The success of Seabiscuit makes a material difference in the life of a freelance writer who previously earned no more than nine thousand dollars per year. Grateful as she is for the book's reception, Hillenbrand is deeply cognizant of other rewards, the ones that motivated her to keep working despite her illness during the four years she labored to complete the book: "Illnesses like this consume more than just your body; they become your identity. I had not been sick long before I felt I had lost myself in it, so that all I was to myself, and to everyone else, was a sick person. Writing gives me a means by which to redefine myself. It enables me to accomplish something that has nothing whatsoever to do with sickness, so it gives me a sense of dignity. I can be Laura the writer instead of Laura the invalid. Every word I write is a little victory against CFS.
"Writing is also my greatest escape. The only time I approach being unaware of physical suffering is when I am absorbed in my writing. I have chosen to write about these people and this horse in part because of the vigor of their lives.

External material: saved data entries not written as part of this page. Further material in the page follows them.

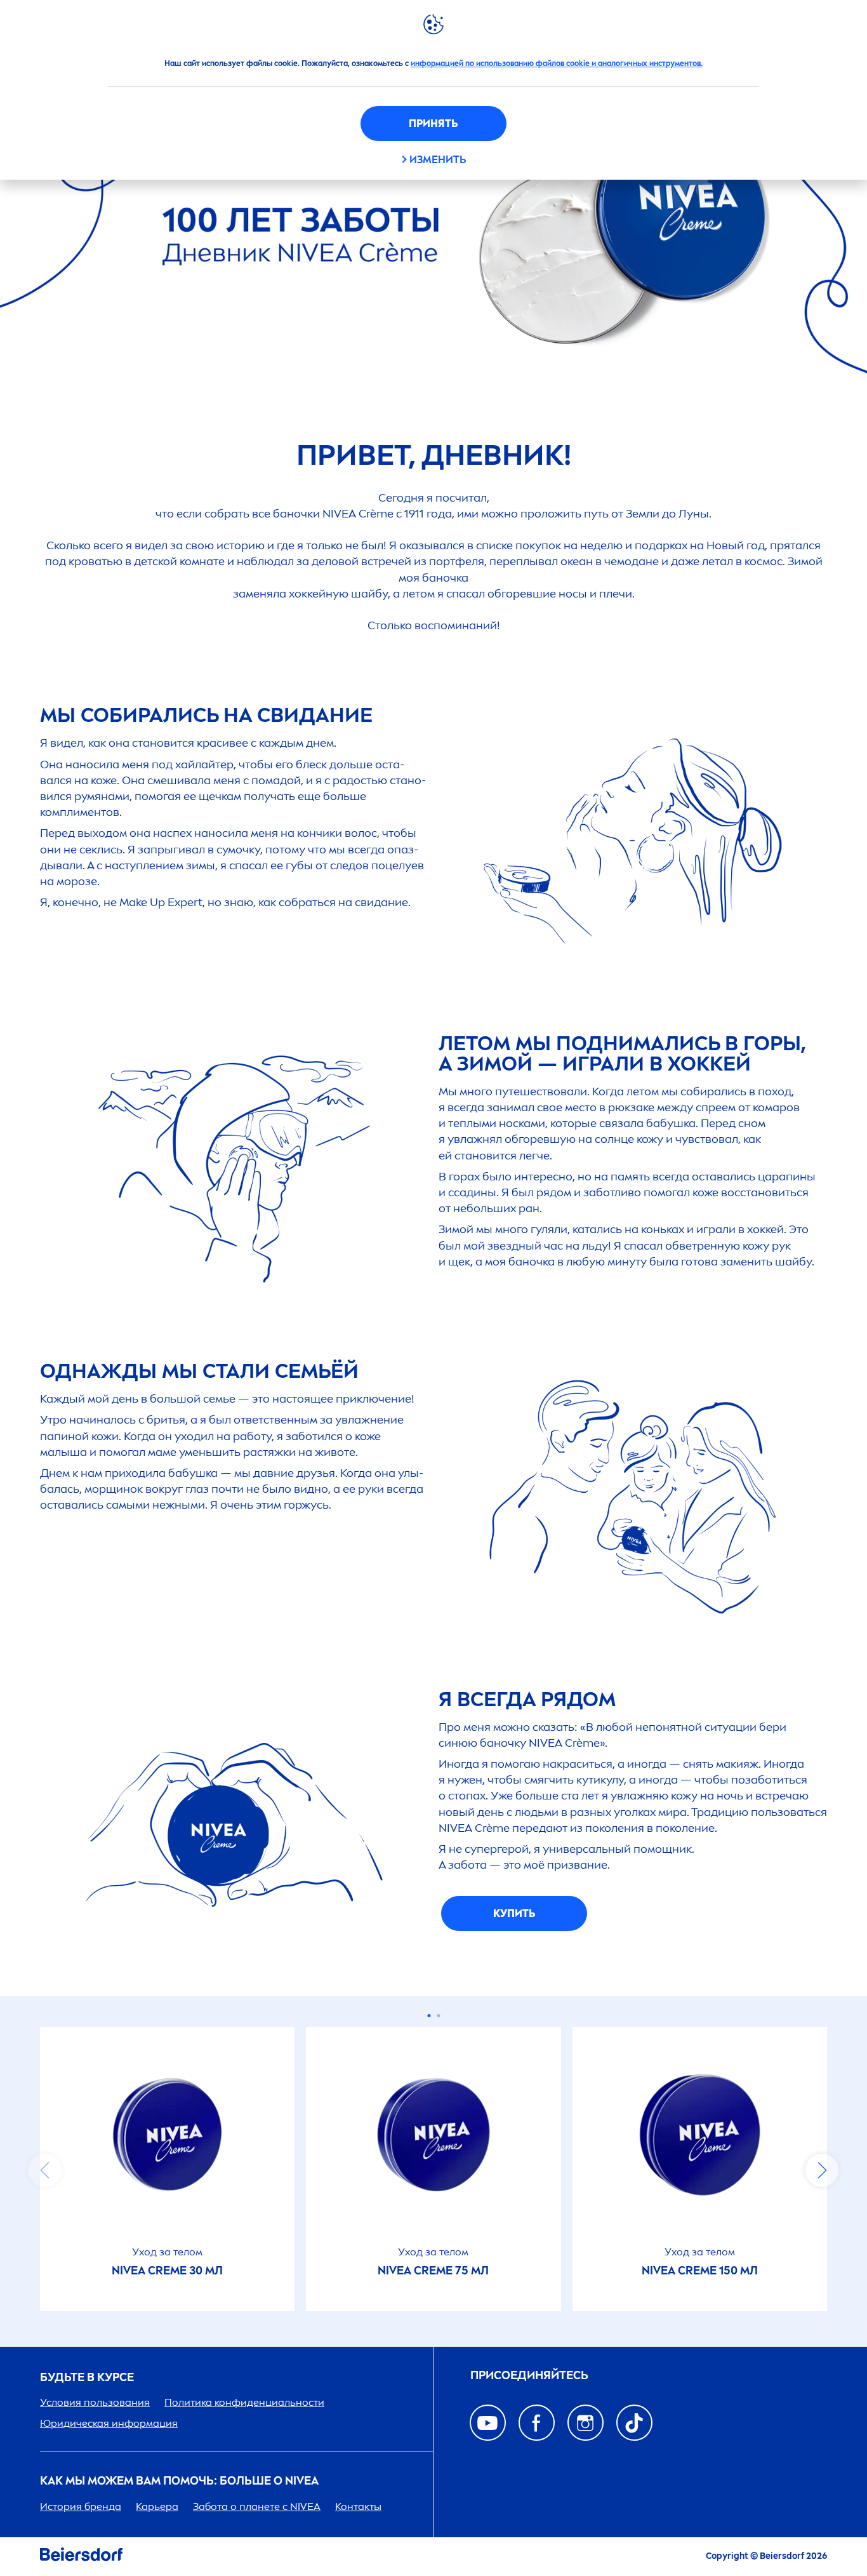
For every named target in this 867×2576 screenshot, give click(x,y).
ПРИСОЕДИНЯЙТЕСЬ (529, 2375)
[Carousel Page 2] (438, 2015)
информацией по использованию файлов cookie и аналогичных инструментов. (557, 63)
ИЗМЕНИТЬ (437, 160)
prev (45, 2170)
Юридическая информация (109, 2423)
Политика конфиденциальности (244, 2402)
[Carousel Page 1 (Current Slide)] (428, 2015)
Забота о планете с (257, 2506)
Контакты (358, 2506)
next (821, 2170)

"Finally, one of the things I have lost to CFS is a legacy. Barring a miracle, I will not have children because of this disease, and I will always have extremely limited contact with the world. I came to look at this book as my only way of communicating with the world and the one thing I would leave behind. It took on tremendous importance to me, and this made what I went through to write it bearable."
The onset of her illness effectively divided Hillenbrand's life into two chapters: before and after. Hillenbrand "before" was a vigorously active person who rode, swam, bounded to classes. Life "after" has been characterized by minimal physical activity. Her exertions for the last fourteen years, as her body has betrayed so many of her aspirations, have been strictly those of the mind and the will. Hillenbrand, one might say, experiences her life as a personal civil war, in which the body refuses the dictates of the will-an Antietam from which neither side is in retreat.
Exhausted as Seabiscuit has left her, Hillenbrand looks forward to her next project. This one, too, has roots on the family farm. As children, Hillenbrand and her siblings played on the Antietam cannons, periodically discovering bullets, military belt buckles, and other artifacts dropped by the retreating Southern army. Her father's farmhouse was used as a hospital during the historic battle. The Civil War period has held a fascination for her, and it was to that dramatic era in American history that she turned during the two years she was bedridden.
All preparation, it may seem in retrospect. Hillenbrand has gained access to the private memoir of a Northerner who chanced to be in the South at the start of the Civil War and thus experienced the war from both sides. Again, Hillenbrand seizes upon a story that her particular life equips her to interpret particularly well.